Medical device companies to beat the Beat
Data from January to April showed that the import and export growth of high-tech and high value-added products was also obvious. The rate of hospital diagnosis and treatment was higher than the increase of 17.24%. Domestic medical device companies are moving overseas at a faster pace, with a large share of exports.
Shandong Xinhua Medical (600587 quotes, stock bar) Equipment Co., Ltd. Beijing office director Dinzin told reporters that last year, the enterprise exports about 30 million yuan, the first half of this year exceeded this amount. The Middle East, Russia, Africa are their major exporters, and products are concentrated in the leading products sterilization equipment, radiation treatment equipment.

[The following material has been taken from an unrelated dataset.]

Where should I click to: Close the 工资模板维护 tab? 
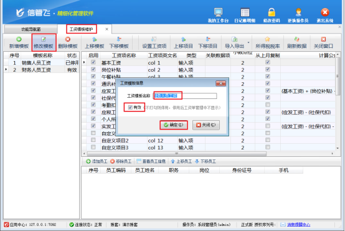tap(106, 29)
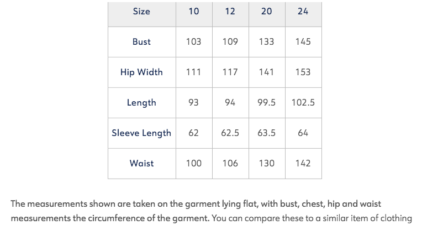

It is understood that from the operating data of the past 8 years, the medical device industry income and profit average growth rate of 28% and 41%, far higher than the pharmaceutical industry 19%, 21% income and profit growth. Xinhua, Mary, Dong These three domestic leading enterprises occupy the main overseas market.
"The prices of medical devices in Japan and Sweden are 300% to 400% higher than ours," he said. Dinzin pointed out that the domestic medical and mechanical enterprises to enter the largest overseas advantage is clearly the price of products, many countries love to use our products. "We are recently negotiating with the UK to get into the UK market," he said. "The reporter learned that, in addition to the above three enterprises, the current domestic medical device enterprises have nearly million, of which 80% are small and medium-sized enterprises, the technical force is relatively weak, but flexible operation, in the cost of the price has a clear advantage, so in many varieties have a higher cost-effective."
The export of medical device companies also has its own embarrassment--always only occupy the low-end market.
Dinzin told reporters that this is an indisputable fact. He said that because of the technical level and other factors, Xinhua medical equipment is only about 3 million yuan, it is impossible to enter the high-end market. Therefore, they also consider the use of technical advantages, with the Japanese Cherry Blossom Medical Group and other well-known overseas enterprises joint ventures, but unfortunately the joint venture is not particularly smooth, they do not intend to set up factories overseas.